TASK 1:
Answer each question using the MiRus article.
(a) Which company that Yadav founded earlier created the first wireless cardiac implant?
(b) How many times more hydrophilic than titanium is MoRe?
(c) How many CNC machines does the Marietta, GA facility have?
TASK 2:
Rewrite the paragraph of the MiRus article that begins "The other consideration in choosing an optimal material" as a bulleted list that keeps its main facts.
TASK 3:
In the MiRus article, the sentence beginning "In addition to spine" names the areas Yadav says MoRe is suited for. List every area it names, including spine.

DOCUMENT TEXT:
Image courtesy of MiRus
“We're always trying to solve meaningful problems,” said Jay S. Yadav, MD, founder and CEO of MiRus, in an interview with MD+DI. Yadav formerly founded CardioMEMS, which created the first wireless cardiac implant, among other companies, and he has always been interested in creating better materials for all types of devices. MiRus, his latest venture, is focused on the orthopedic world, at least for now.
“Several years ago we were searching for better alloys for cardiovascular implants and were fortunate to collaborate with metallurgists that had previously worked with NASA on advanced materials,” Yadav said. One of the materials was molybdenum rhenium, he said, explaining that it took many years to turn it into a medical alloy, which MiRus has now done, with MoRe.
“For multiple reasons, molybdenum rhenium is much stronger and much more fatigue resistant than titanium or cobalt chromium, which means that we can make devices that are taking up less space in the human body, interfering less with soft tissue envelopes,” he said.
The other consideration in choosing an optimal material, Yadav said, is that it should have an excellent biological profile. “MoRe is much more hydrophilic, and hydrophilicity is a key determinant of the tissue response,” he said, noting that it is twice as hydrophilic as titanium. Additionally, it has excellent osteointegration properties, and it has very low levels of ion release. “In addition to spine, it is suited for a variety of applications including joints, extremities—as well as areas outside of orthopedics such as dental and cardiovascular,” Yadav said.
“In areas with limited soft tissue, you want the thinnest plate possible, and we can make plates that are roughly half the thickness of current foot and ankle plates or wrist plates, for example,” he continued. “We really wanted materials that are functionally and biologically better, which is what we have here. It's a platform that we can apply to every orthopedic implant.”
MoRe can be manufactured using existing techniques. MiRus has also recently expanded its own manufacturing capacity with the addition of a fully operational 50,000-sq-ft orthopedic and spine facility in Marietta, GA, which has 32 CNC machines.

DATASET EXCERPTS:

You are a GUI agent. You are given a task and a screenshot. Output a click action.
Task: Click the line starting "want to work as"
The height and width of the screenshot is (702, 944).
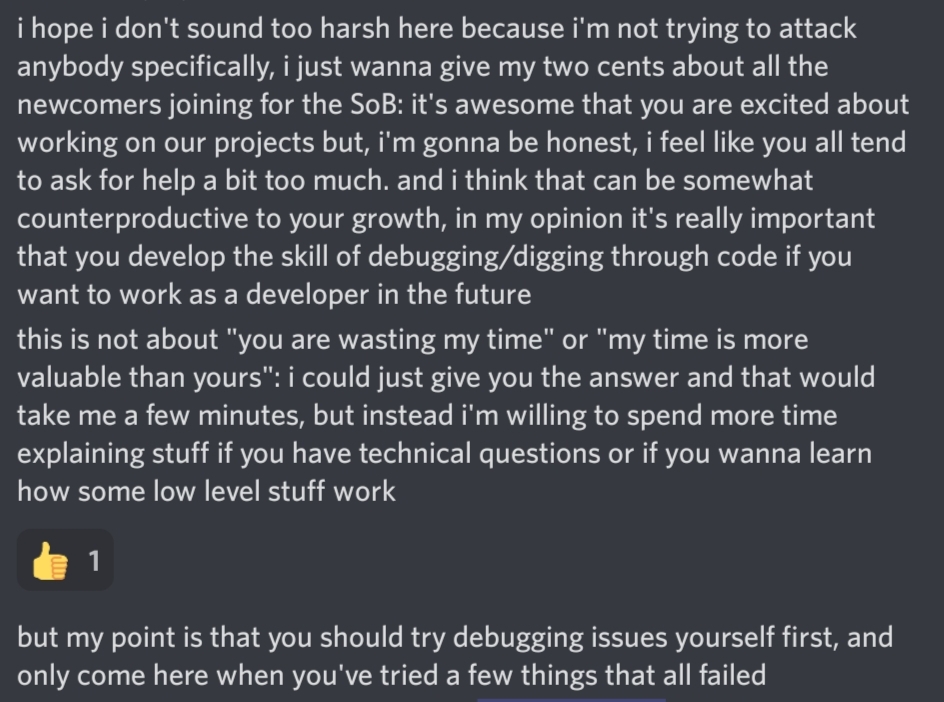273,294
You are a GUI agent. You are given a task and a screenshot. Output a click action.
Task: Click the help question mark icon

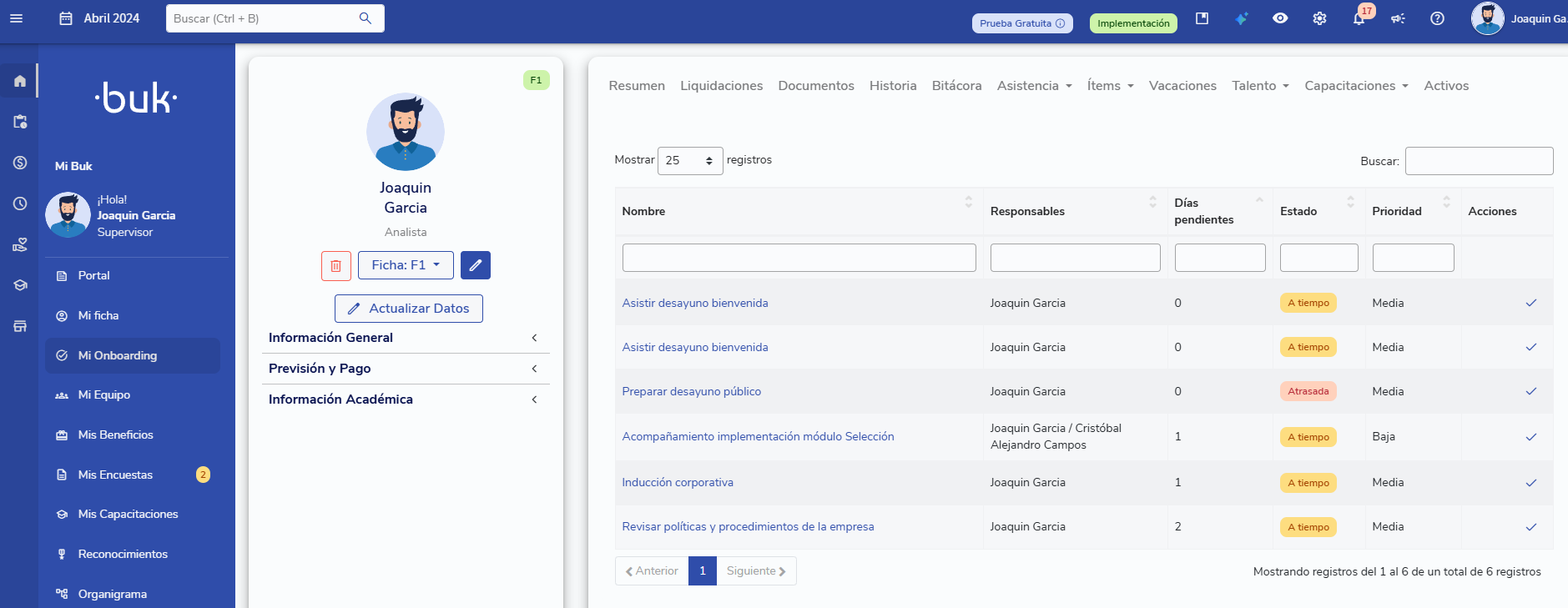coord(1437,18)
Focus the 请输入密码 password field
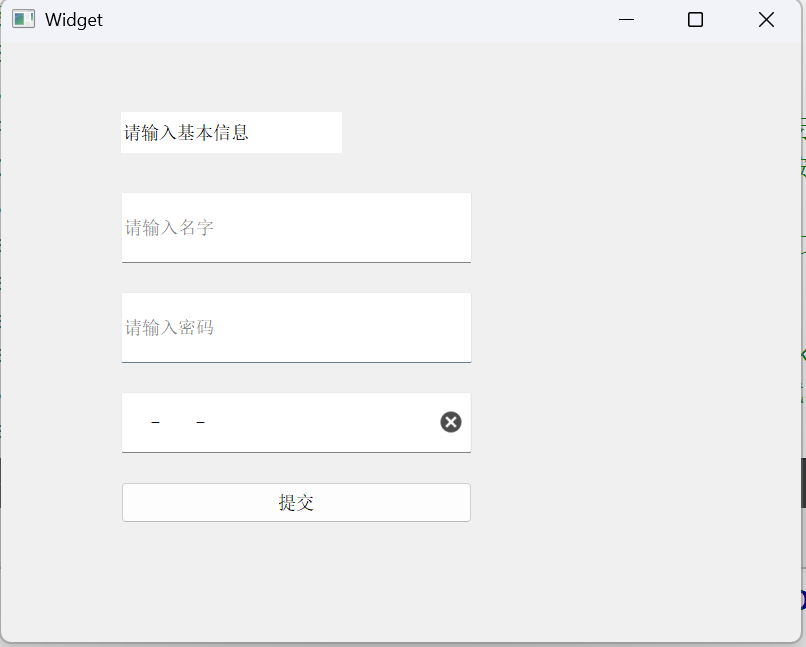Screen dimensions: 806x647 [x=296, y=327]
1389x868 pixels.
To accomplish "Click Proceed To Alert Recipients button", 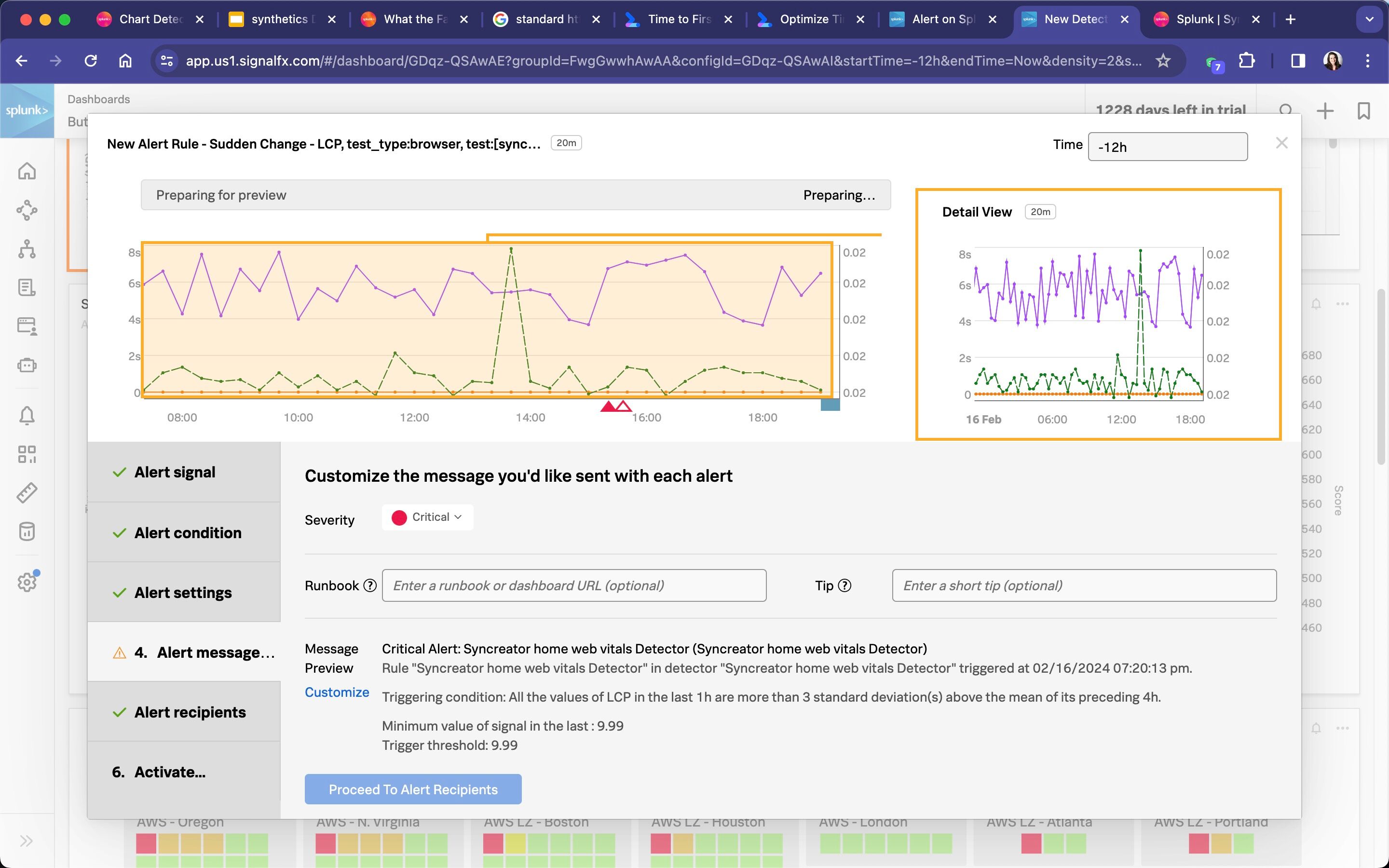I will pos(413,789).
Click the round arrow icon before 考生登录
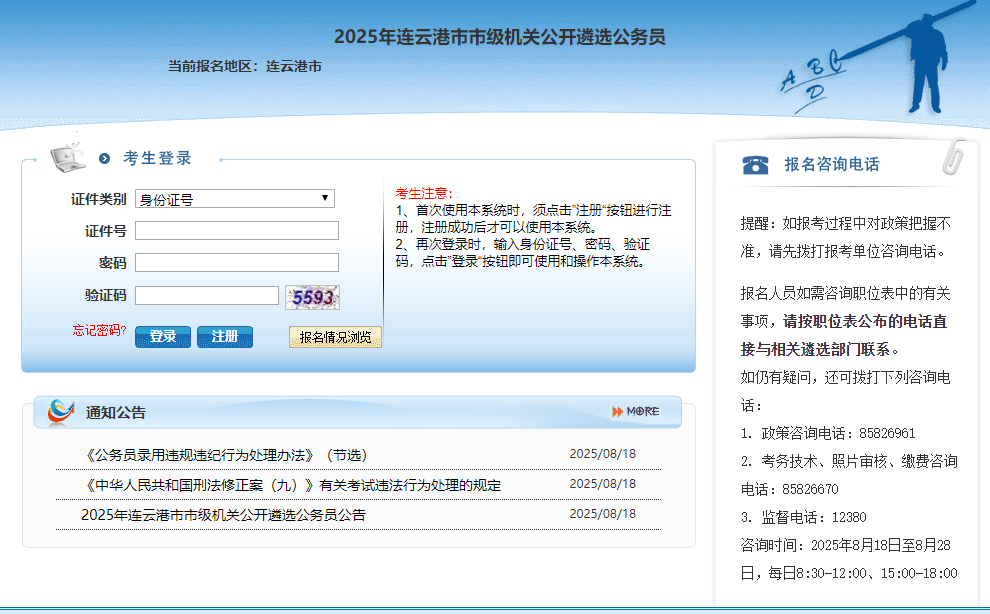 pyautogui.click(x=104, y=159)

--

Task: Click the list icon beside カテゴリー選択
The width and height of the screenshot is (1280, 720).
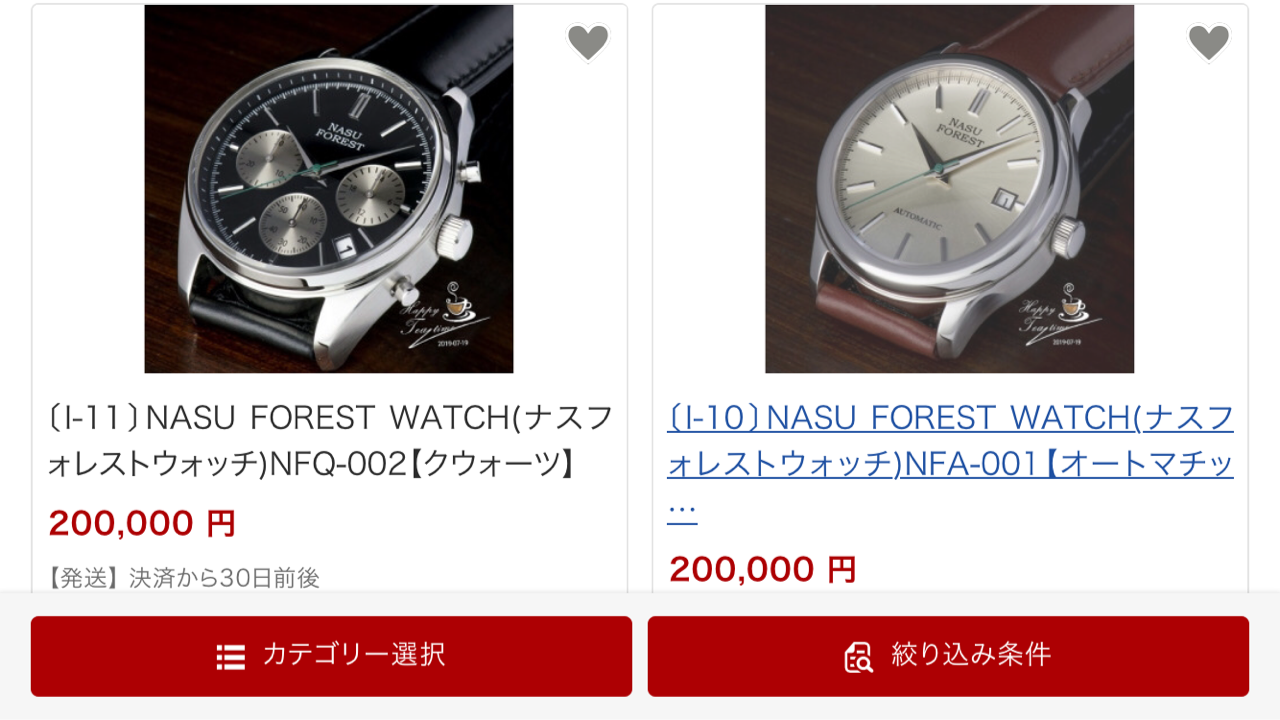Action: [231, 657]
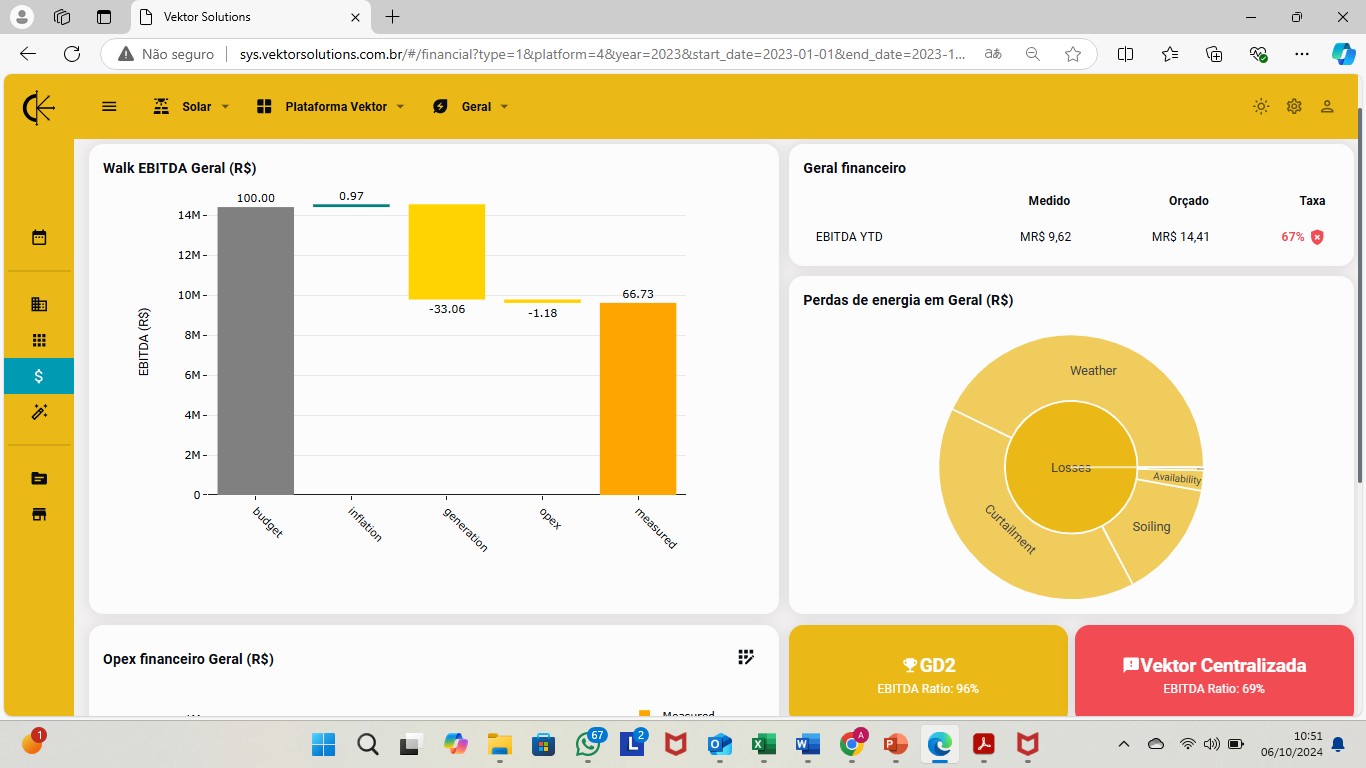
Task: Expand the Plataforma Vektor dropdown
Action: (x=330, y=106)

EXERCISE RESULT 1:
(a) CardioMEMS
(b) Twice
(c) 32

EXERCISE RESULT 2:
- An optimal material should have an excellent biological profile.
- MoRe is much more hydrophilic, twice as hydrophilic as titanium, and hydrophilicity is a key determinant of the tissue response.
- It has excellent osteointegration properties.
- It has very low levels of ion release.
- Besides spine, it suits joints and extremities, and also areas outside orthopedics such as dental and cardiovascular.

EXERCISE RESULT 3:
- Spine
- Joints
- Extremities
- Dental
- Cardiovascular